Applicants like to remember one headline and postpone the detail. My experience points the other way. Separate the tiers first, and only then decide whether the headline number is actually useful.

Ken's working order

My order is to identify who can submit, who sees the documents, and who is responsible for the marketing chain before I decide whether Dominica should move. Until that path is written down, even an attractive quote is still too soft.

FAQ

Does the authorised-agent list mean the route is cheap enough that detailed budgeting can wait?

No. A shorter fee table is not permission to budget loosely. In fact, routes that look simple are the easiest places to skip the tier split and remember the wrong opening number.

Can the family remember one total and add the document fees later?

That is not a good habit. Once a fee is charged per applicant, delaying it usually makes the comparison look lighter than it really is.

What should be prepared before speaking with an adviser?

Break the single-applicant tier, the two-to-four tier, the fifth-person scenario, and the per-applicant add-ons into separate rows. That is the minimum comparison sheet.

If you are reviewing Dominica, separate the tiers before deciding whether the route is genuinely low-friction. Start with the case reviews, the decision map, and USA60. Official reference: Dominica official authorised-agents page.

A file becomes easier to judge when the ordinary facts are written down early. Who pays, who signs, who answers questions, and what happens if one family fact changes are basic points, but they carry most of the execution risk.

I prefer a plain working memo to a polished story. The memo usually exposes the weak point before money moves, which is still the cheapest moment to discover it.

Applicants should separate legal availability from practical fit. A route can exist in the rules and still fit the household badly once timing, banking, and document pressure are added.

The stronger file usually sounds less exciting. It reads like something a spouse, banker, or adult child can repeat later without changing the facts halfway through.

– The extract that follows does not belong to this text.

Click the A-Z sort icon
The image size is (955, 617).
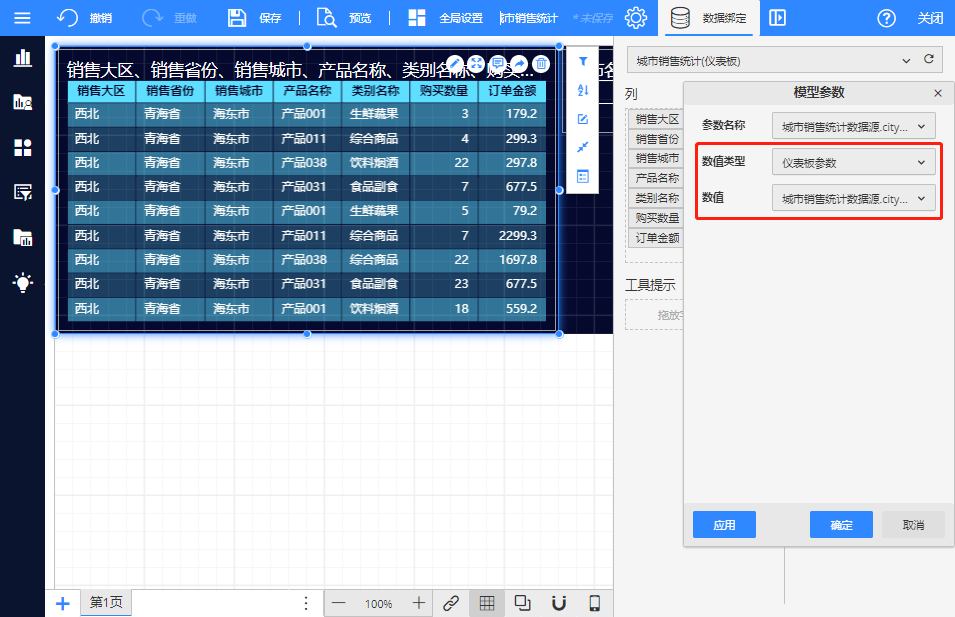pyautogui.click(x=583, y=90)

That standard keeps the planning honest. If the route depends on urgency, prestige language, or a vague promise that details will be handled later, the structure is still too soft.

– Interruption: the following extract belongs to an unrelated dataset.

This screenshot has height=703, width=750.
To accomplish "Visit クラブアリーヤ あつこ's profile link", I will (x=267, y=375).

A file becomes easier to judge when the ordinary facts are written down early. Who pays, who signs, who answers questions, and what happens if one family fact changes are basic points, but they carry most of the execution risk.

I prefer a plain working memo to a polished story. The memo usually exposes the weak point before money moves, which is still the cheapest moment to discover it.

Applicants should separate legal availability from practical fit. A route can exist in the rules and still fit the household badly once timing, banking, and document pressure are added.

The stronger file usually sounds less exciting. It reads like something a spouse, banker, or adult child can repeat later without changing the facts halfway through.

That standard keeps the planning honest. If the route depends on urgency, prestige language, or a vague promise that details will be handled later, the structure is still too soft.